Avant que d’entreprendre la biographie du citoyen Brousse, le lecteur nous permettra de lui faire part de notre embarras. Le citoyen Brousse, on le sait, vient d’être exclu du Parti socialiste par la Fédération de la Seine. Si le citoyen Brousse n’avait pas été exclu, nous n’aurions pas le droit de le critiquer sous peine de boycottage. Mais le citoyen Brousse ayant été exclu, nous avons te droit d’en dire tout le mal que nous en pensons et même celui que nous ne pensons pas ; pas un socialiste ne s’avisera de protester.

Pourtant, à l’heure où paraîtront ces lignes, la situation du citoyen Brousse sera peut-être modifiée. Peut-être aura-t-il fait appel au congrès de Toulouse de la sentence qui vient de le frapper et peut-être le congrès de Toulouse l’ayant réintégré dans le Parti, il ne nous sera plus possible de formuler nos critiques. Ou si ayant déjà terminé notre biographie, nous avons décoché quelques méchancetés au citoyen Brousse, nous deviendrons simplement un diffamateur et un vil calomniateur. De sorte que le problème est très difficile à résoudre. Devons-nous dire du mal du citoyen Brousse ou ne le devons-nous pas ? Tout cela dépend de la situation que le citoyen Brousse occupera vis-à-vis du Parti. Mais n’ayant pas le don de prophétie, nous ne pouvons connaître de sa situation future. Donc que faire ? S’abstenir ? Ne dire ni bien ni mal du citoyen Brousse ? C’est sans doute le parti le plus sage et c’est celui auquel nous nous arrêterons.

Paul Brousse.
Dessin d’A. Delannoy

Pourtant rien ne nous empêchera de souligner les contradictions qui fleurissent la carrière du citoyen Brousse. Unifié ou non, le citoyen Brousse n’en a pas moins débuté — comme tant d’autres — dans le révolutionnarisme le plus intransigeant pour aboutir au réformisme le plus pâle. Il a évolué dira-t-on. Certes, si l’on considère les évolutions savantes auxquelles il s’est complu. Mais son droit d’évolution doit-il aller jusqu’à poursuivre et flétrir les disciples que son action d’autrefois a suscités ? Telle est la question.

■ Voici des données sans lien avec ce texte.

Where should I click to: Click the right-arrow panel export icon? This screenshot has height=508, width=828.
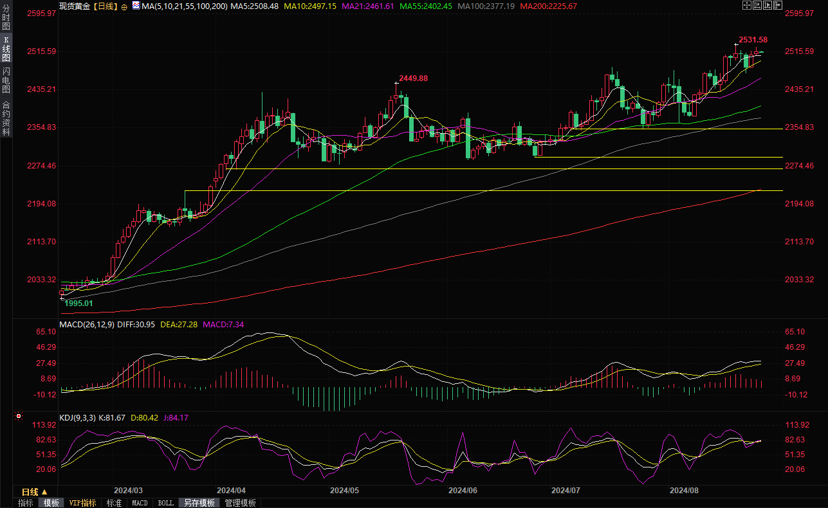tap(778, 5)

Assez souvent, nous entendons parler avec un mépris superbe des petits jeunes gens de la nouvelle école. Ceux qui affichent ce mépris ne sont plus de petits jeunes gens. Ils ont vieilli. Mais il fut une époque où ils étaient plus ardents encore et où ils faisaient davantage figure d’énergumènes que ceux qu’ils dénoncent aujourd’hui. Peut-être un jour, les petits jeunes gens que nous sommes atteindront-ils à la sagesse. Mais, pour eux, la suprême sagesse sera surtout de se souvenir et, après avoir renié le passé, de ne pas se montrer implacables envers les nouveaux venus coupables seulement de reprendre les errements (?) d’autrefois.

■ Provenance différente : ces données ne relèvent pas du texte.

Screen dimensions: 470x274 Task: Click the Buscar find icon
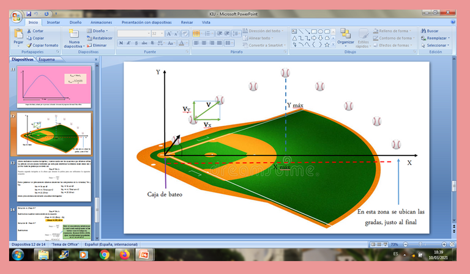pos(423,31)
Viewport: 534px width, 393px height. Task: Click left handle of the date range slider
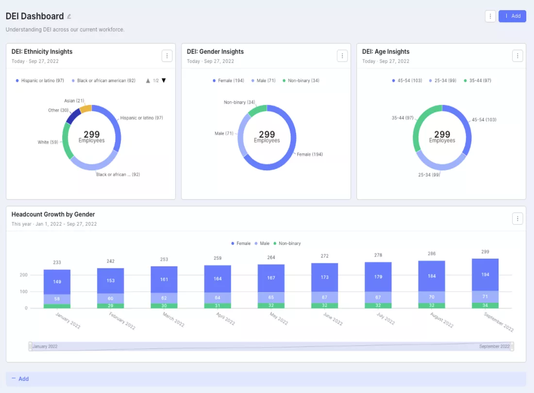tap(30, 346)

Le citoyen Brousse, grand chef des possibilistes, comptait, aux environs de 1871-1879, parmi les plus farouches disciples de Bakounine et signait, de concert avec Jules Guesde, autre révolutionnaire assagi, de violents manifestes contre Karl Marx, ce bon Dieu de l’église socialiste. Le citoyen Brousse, expulsé
d’Espagne où il avait été condamné à mort pour excitation au régicide, dirigeait et rédigeait un journal l’Avant-Garde, où il écrivait des choses dans ce goût : Nous ignorons quels procédés plus certains l’avenir tient en réserve. Mais il pourrait bien se faire que ceux qui croient fermement qu’on peut DANS UNE POITRINE ROYALE OUVRIR UNE ROUTE. A LA RÉVOLUTION, fissent bon marché désormais du salut de l’entourage ! Que pour se trouver enfin, seuls, face à face avec un porte-couronne, ils marchassent à lui, au travers de la tourbe des courtisans, secouée, dispersée, ROMPUE AU BRUIT ET A LA LUEUR DES BOMBES. (1878).

Le citoyen Brousse, par arrêté du 4 mars 1879, était mis en état d’accusation et renvoyé devant les Assises fédérales (Suisse), comme s’étant rendu coupable d’actes contraires au droit des gens, en publiant, soit comme auteur, soit comme éditeur, un grand nombre d’articles qui ont paru dans le journal l’Avant-Garde, et qui revêtent un caractère délictueux. Ces articles, nous allons en donner quelques extraits, particulièrement savoureux. Le citoyen Brousse nous pardonnent, lui qui est l’homme des petits papiers.

Numéro 3, page I :

L’expérience a parlé ! LOIN DE NOUS LA VOIE PACIFIQUE ET LÉGALE ! A NOUS LA VOIE VIOLENTE QUI A FAIT SES PREUVES ! Laissons les radicaux à leur radotage pacifique, ALLONS AUX FUSILS SUSPENDUS AUX MURS DE NOS MANSARDES, mais si nous les épaulons, ne les laissons se refroidir et s’éteindre que lorsque nous pourrons faire résonner leurs crosses, non seulement sur le sol d’une république, mais encore sur un sol qui soit la propriété collective du paysan et de l’ouvrier.

Même numéro, page 3 :

Pour tous les républicains sérieux, la clef de la situation est ces deux mots, qui sont deux actes la COMNUNE par l’INSURRECTION.

Numéro 12, page 2 :

Après avoir discuté l’utilité de l’assassinat politique et tout spécialement celle de l’assassinat du maréchal de Mac-Mahon, le citoyen Brousse déclare :

... se soumettre, se démettre... ou être descendu.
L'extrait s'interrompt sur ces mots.